● Seitenauszug
⟨
Warme Worte reichen in der Krise nicht – Veranstaltungskonzepte müssen ernsthaft geprüft werden.

Ein Jahr ist es nun schon her, dass überall im Land erstmals der Lockdown-Vorhang fiel. Dass Konzerthäuser und Clubs, Theater und Museen, Kinos und Stadtteilkulturzentren schließen mussten. Auch in Hamburg gingen dem bewegte Tage voller Unsicherheit voraus.

Mit einer tatsächlichen Schließung habe man gar nicht gerechnet, erinnert sich Kamp­nagel-Chefin Amelie Deuflhard. Und Pianist Brad Mehldau, der das letzte Konzert in der Elbphilharmonie gab, dachte damals noch, nach ein oder zwei Monaten werde gewiss wieder Normalität einkehren, werde alles wieder öffnen, das kulturelle Leben wie gewohnt weitergehen. Welch Irrtum.
⟩
● Anhand der Informationen
a: Übersetze diesen Satz aus dem Seitenauszug ins Englische: „Ein Jahr ist es nun schon her, dass überall im Land erstmals der Lockdown-Vorhang fiel.“
b: Fasse den Absatz des Seitenauszugs, der mit „Mit einer tatsächlichen Schließung“ beginnt, kürzer zusammen und behalte dabei seine wichtigsten Fakten bei.
c: Gib den Abschnitt aus dem Seitenauszug wortgetreu aus, beginnend bei „Ein Jahr ist“ und endend bei „weitergehen. Welch Irrtum.“.

● Quellinformationen
⟨
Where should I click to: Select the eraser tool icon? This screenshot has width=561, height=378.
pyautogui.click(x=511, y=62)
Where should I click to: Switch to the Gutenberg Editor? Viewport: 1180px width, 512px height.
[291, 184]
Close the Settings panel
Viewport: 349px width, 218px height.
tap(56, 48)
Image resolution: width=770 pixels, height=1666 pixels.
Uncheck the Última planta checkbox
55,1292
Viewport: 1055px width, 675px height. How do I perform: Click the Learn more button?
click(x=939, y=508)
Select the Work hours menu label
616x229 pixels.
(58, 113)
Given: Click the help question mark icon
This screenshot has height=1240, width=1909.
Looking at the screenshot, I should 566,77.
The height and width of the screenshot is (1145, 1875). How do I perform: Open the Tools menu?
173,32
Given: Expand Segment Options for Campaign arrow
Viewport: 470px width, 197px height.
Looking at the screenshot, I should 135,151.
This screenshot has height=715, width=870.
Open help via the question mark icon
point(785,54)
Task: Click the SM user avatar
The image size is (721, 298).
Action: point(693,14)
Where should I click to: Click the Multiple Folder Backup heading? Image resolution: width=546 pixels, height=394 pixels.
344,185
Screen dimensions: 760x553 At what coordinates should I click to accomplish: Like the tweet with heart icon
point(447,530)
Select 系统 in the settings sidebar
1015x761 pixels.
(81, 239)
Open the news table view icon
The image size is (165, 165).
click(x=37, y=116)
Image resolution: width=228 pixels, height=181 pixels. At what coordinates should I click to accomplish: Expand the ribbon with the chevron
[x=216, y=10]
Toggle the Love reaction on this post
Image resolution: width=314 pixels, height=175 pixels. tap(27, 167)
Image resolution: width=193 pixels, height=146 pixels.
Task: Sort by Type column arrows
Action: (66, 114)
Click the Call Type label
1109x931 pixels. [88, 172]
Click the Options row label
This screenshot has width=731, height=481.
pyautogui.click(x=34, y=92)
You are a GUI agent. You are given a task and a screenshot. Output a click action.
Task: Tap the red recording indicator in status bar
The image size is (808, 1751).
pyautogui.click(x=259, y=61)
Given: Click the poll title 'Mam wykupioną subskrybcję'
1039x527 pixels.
⟩
● Erwartete Ergebnisse
a: It has now been a year since the lockdown curtain first fell all across the country.

b: Kampnagel-Chefin Amelie Deuflhard hatte nicht mit einer tatsächlichen Schließung gerechnet. Pianist Brad Mehldau gab das letzte Konzert in der Elbphilharmonie und glaubte damals, nach ein oder zwei Monaten werde alles wieder öffnen und Normalität einkehren. Das war ein Irrtum.

c:
Ein Jahr ist es nun schon her, dass überall im Land erstmals der Lockdown-Vorhang fiel. Dass Konzerthäuser und Clubs, Theater und Museen, Kinos und Stadtteilkulturzentren schließen mussten. Auch in Hamburg gingen dem bewegte Tage voller Unsicherheit voraus.

Mit einer tatsächlichen Schließung habe man gar nicht gerechnet, erinnert sich Kamp­nagel-Chefin Amelie Deuflhard. Und Pianist Brad Mehldau, der das letzte Konzert in der Elbphilharmonie gab, dachte damals noch, nach ein oder zwei Monaten werde gewiss wieder Normalität einkehren, werde alles wieder öffnen, das kulturelle Leben wie gewohnt weitergehen. Welch Irrtum.